TASK PROMPT :: Transcribe the following entries word for word. End with the line where "Ecommerce Websites (384, 1604)" appears.

Items listed in a dataset
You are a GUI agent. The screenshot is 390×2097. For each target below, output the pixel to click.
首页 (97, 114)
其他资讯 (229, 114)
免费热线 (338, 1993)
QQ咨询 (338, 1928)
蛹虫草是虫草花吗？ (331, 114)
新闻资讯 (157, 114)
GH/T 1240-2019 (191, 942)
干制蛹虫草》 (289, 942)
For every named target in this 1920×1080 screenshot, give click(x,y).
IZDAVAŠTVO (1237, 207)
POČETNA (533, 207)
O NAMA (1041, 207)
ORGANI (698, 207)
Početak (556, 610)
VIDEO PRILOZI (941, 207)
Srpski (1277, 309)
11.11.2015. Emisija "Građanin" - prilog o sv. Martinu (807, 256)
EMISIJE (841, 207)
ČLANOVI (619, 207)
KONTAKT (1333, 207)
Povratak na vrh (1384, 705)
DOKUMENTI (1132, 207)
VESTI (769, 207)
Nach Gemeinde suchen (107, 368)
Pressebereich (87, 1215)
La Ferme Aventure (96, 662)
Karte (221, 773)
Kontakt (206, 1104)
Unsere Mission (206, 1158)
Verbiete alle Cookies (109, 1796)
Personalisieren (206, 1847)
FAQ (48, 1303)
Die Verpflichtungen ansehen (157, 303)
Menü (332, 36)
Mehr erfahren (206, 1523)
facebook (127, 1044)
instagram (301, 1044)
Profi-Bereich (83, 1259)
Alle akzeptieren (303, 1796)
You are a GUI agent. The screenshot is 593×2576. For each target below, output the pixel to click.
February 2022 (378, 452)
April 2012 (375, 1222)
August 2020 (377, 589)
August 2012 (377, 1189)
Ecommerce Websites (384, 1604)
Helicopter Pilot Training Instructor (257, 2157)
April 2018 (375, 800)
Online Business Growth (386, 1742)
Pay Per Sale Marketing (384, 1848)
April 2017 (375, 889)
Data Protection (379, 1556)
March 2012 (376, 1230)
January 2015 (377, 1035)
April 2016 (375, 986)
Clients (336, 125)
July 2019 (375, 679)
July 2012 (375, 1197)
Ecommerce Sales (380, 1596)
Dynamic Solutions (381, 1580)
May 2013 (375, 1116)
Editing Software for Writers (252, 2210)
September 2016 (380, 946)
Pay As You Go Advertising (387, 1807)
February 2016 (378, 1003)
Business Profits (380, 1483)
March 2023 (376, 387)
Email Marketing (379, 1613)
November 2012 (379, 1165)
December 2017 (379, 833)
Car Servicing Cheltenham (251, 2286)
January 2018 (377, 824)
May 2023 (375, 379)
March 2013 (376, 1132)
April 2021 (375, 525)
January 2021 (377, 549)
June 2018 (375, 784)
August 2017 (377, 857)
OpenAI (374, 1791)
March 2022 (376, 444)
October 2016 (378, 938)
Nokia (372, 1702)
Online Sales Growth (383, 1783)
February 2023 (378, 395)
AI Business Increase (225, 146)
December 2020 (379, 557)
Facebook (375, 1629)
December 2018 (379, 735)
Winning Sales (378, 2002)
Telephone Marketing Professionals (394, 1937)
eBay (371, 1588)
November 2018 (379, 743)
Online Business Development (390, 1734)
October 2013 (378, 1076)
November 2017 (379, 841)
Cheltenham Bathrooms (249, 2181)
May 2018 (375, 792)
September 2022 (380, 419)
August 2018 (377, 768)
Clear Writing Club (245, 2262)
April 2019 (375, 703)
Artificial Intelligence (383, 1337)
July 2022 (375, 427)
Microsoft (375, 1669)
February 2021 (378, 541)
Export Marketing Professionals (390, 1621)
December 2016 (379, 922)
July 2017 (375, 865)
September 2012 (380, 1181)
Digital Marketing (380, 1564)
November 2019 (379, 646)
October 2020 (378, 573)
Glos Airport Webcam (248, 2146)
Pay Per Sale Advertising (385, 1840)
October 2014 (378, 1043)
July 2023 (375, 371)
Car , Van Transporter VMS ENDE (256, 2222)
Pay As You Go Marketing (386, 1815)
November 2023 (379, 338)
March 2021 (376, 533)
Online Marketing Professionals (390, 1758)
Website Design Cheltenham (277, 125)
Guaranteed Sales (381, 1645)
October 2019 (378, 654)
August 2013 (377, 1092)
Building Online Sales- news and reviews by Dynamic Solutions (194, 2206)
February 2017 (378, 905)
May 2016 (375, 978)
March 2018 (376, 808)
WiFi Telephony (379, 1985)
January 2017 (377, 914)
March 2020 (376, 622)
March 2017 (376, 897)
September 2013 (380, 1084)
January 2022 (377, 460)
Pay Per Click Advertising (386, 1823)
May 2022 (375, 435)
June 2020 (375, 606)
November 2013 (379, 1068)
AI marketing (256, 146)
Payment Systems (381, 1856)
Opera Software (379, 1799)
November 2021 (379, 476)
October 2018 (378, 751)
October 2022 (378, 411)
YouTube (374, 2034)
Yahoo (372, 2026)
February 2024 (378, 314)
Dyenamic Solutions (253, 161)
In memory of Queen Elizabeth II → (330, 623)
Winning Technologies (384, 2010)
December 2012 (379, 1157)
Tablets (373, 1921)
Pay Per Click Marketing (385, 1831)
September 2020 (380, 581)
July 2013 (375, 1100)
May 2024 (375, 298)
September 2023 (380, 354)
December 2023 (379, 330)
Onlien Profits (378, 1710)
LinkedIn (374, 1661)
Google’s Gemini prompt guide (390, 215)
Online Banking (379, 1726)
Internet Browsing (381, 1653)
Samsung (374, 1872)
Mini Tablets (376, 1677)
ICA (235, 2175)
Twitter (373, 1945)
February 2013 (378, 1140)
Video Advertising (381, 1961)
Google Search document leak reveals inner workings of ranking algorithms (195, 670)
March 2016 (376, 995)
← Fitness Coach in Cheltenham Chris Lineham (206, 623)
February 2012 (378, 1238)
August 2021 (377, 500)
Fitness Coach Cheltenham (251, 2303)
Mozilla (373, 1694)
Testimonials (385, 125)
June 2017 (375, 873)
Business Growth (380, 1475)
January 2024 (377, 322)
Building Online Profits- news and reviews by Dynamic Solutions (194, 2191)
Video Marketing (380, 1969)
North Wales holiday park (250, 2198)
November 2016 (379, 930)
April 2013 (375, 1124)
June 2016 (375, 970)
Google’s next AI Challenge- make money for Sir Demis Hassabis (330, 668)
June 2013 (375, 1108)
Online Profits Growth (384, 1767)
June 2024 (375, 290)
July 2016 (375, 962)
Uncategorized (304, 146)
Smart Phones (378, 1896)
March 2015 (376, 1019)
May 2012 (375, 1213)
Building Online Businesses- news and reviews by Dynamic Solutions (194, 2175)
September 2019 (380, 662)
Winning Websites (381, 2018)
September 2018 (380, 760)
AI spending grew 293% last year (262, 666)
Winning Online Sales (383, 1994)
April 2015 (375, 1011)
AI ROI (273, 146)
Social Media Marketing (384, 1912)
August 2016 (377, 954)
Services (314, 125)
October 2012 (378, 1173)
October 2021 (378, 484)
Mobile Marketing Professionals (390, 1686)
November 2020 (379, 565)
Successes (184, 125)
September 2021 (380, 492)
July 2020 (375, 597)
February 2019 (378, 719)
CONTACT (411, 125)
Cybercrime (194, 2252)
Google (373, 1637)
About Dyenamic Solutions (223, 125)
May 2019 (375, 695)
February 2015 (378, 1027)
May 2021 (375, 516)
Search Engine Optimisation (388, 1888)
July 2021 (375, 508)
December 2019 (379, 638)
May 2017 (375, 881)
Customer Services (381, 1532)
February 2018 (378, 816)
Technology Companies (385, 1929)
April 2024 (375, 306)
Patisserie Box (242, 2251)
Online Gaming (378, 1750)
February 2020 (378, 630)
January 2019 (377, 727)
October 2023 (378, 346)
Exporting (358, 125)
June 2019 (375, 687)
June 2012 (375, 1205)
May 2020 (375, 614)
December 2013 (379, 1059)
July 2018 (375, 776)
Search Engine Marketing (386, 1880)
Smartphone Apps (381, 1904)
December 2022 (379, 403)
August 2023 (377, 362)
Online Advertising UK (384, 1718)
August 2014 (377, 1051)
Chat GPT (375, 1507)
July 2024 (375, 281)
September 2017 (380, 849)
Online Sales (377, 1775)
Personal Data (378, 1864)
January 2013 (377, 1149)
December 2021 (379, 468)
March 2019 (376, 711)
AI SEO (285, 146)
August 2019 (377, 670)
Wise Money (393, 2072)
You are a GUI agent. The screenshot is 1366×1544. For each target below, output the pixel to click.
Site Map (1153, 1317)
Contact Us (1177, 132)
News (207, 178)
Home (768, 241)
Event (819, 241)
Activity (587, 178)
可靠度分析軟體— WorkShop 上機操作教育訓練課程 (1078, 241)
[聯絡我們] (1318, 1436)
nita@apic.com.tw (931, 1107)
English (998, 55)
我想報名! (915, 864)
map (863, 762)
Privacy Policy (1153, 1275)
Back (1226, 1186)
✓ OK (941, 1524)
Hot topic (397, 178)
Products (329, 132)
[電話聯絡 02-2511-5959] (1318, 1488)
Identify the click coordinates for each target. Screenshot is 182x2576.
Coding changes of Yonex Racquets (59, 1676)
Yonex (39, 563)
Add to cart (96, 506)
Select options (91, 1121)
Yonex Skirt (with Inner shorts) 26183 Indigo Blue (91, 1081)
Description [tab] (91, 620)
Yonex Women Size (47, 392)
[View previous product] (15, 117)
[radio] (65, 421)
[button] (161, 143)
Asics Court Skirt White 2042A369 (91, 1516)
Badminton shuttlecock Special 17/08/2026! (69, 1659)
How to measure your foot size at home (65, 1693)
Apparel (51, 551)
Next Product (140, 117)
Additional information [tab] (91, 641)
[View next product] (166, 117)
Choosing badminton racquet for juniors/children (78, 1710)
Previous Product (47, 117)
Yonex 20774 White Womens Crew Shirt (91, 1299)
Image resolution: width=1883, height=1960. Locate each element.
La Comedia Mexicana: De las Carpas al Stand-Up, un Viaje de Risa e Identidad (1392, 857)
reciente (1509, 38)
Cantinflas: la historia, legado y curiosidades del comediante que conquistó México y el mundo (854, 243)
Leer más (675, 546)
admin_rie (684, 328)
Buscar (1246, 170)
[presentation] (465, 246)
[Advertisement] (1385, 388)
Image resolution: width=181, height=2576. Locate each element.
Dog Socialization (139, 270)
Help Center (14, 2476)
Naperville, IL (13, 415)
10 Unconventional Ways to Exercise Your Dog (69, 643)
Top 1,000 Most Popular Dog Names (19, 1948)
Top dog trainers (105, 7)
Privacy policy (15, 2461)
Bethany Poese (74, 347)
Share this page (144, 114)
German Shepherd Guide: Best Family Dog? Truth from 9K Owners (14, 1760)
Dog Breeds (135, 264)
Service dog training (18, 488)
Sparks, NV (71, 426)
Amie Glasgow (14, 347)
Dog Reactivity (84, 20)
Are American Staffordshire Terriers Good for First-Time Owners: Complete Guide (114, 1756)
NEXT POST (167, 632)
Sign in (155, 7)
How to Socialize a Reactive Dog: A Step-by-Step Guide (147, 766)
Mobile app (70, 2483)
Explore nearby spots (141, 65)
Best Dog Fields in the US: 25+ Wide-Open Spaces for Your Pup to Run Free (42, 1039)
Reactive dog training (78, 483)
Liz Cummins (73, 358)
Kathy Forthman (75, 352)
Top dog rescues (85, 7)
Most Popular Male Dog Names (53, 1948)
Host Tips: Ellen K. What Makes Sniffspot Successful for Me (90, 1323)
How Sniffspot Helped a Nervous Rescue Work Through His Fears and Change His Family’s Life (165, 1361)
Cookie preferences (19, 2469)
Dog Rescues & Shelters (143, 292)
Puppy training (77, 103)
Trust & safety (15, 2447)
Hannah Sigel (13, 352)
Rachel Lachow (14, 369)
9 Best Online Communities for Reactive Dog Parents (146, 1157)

TASK ANSWER ::
You are a GUI agent. The screenshot is 390×2097. For each target below, output the pixel to click.
首页 (97, 114)
其他资讯 (229, 114)
免费热线 (338, 1993)
QQ咨询 (338, 1928)
蛹虫草是虫草花吗？ (331, 114)
新闻资讯 (157, 114)
GH/T 1240-2019 (191, 942)
干制蛹虫草》 (289, 942)
For every named target in this 1920×1080 screenshot, give click(x,y).
IZDAVAŠTVO (1237, 207)
POČETNA (533, 207)
O NAMA (1041, 207)
ORGANI (698, 207)
Početak (556, 610)
VIDEO PRILOZI (941, 207)
Srpski (1277, 309)
11.11.2015. Emisija "Građanin" - prilog o sv. Martinu (807, 256)
EMISIJE (841, 207)
ČLANOVI (619, 207)
KONTAKT (1333, 207)
Povratak na vrh (1384, 705)
DOKUMENTI (1132, 207)
VESTI (769, 207)
Nach Gemeinde suchen (107, 368)
Pressebereich (87, 1215)
La Ferme Aventure (96, 662)
Karte (221, 773)
Kontakt (206, 1104)
Unsere Mission (206, 1158)
Verbiete alle Cookies (109, 1796)
Personalisieren (206, 1847)
FAQ (48, 1303)
Die Verpflichtungen ansehen (157, 303)
Menü (332, 36)
Mehr erfahren (206, 1523)
facebook (127, 1044)
instagram (301, 1044)
Profi-Bereich (83, 1259)
Alle akzeptieren (303, 1796)
You are a GUI agent. The screenshot is 593×2576. For each target below, output the pixel to click.
February 2022 (378, 452)
April 2012 (375, 1222)
August 2020 (377, 589)
August 2012 (377, 1189)
Ecommerce Websites (384, 1604)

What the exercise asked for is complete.